A Temporary Breakthrough
Despite this fact, Negro League Baseball began to flourish. Several immensely talented leagues formed, most with very loyal fan bases. In 1908, Andrew "Rube" Foster, star pitcher and owner of the Leland Giants in Chicago, finally orchestrated a desegregated three-game series between his team and the Chicago Cubs of the National League. Played at Comiskey Park in front of huge crowds, the Cubs won all three games — but closely, proving the relative equality of talent on the two teams. Over the next decade, Negro League teams played over fifty games with Major League teams, winning more than they lost.
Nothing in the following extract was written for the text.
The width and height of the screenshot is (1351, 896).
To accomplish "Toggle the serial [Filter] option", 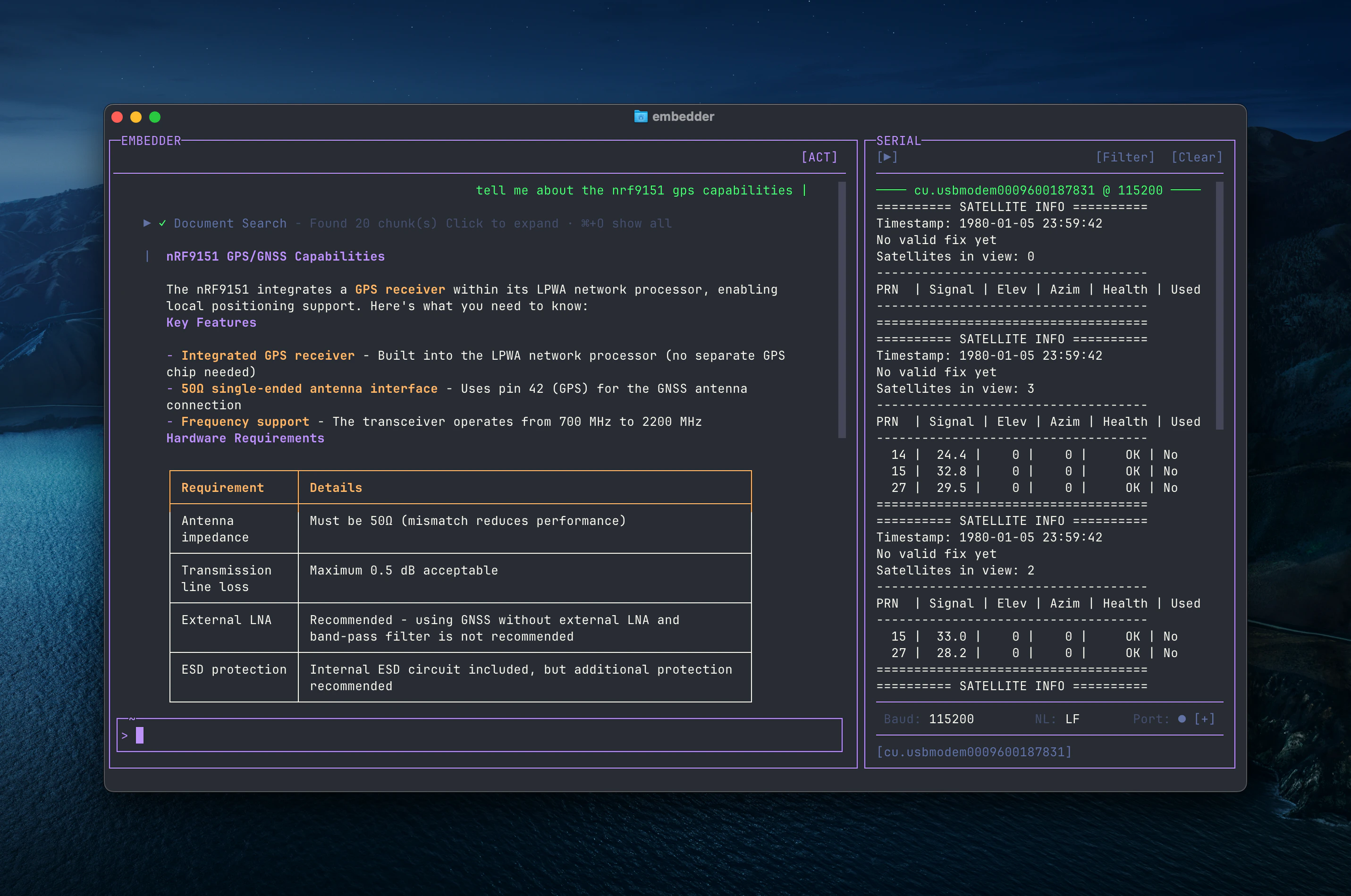I will (x=1125, y=157).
In 1919, Foster pleaded with Major League commissioner Kennesaw "Mountain" Landis to allow a black team into the majors, citing the obvious increased revenues from thousands of black baseball fans. He was ultimately denied and formed his own black major league — the Negro National League. In 1923, the Eastern Colored League was formed, and in 1924, the champions of both leagues met in the first Negro World Series. Both leagues succeeded throughout the roaring '20s but by 1931, after Foster's death and in the midst of the Great Depression, were wiped out.
Not Just Clowning Around
During the 1930s, again with hopes of attracting white fans, black baseball games were often coupled with singing, dancing and comedy skits. The Ethiopian Clowns toured the south, playing their games with their hats on sideways and their faces painted like African tribesmen. The Zulu Cannibal Giants took it a step further. Not only did they paint their faces but they wore grass skirts, used bats resembling African war clubs and often played in bare feet. Underneath the paint and the ridiculous getups were some of the best athletes of that era. Negro League legends David Barnhill and Buck O'Neil were members of the Clowns, and the team's legitimacy was proven in 1941 when it joined the established Negro American League.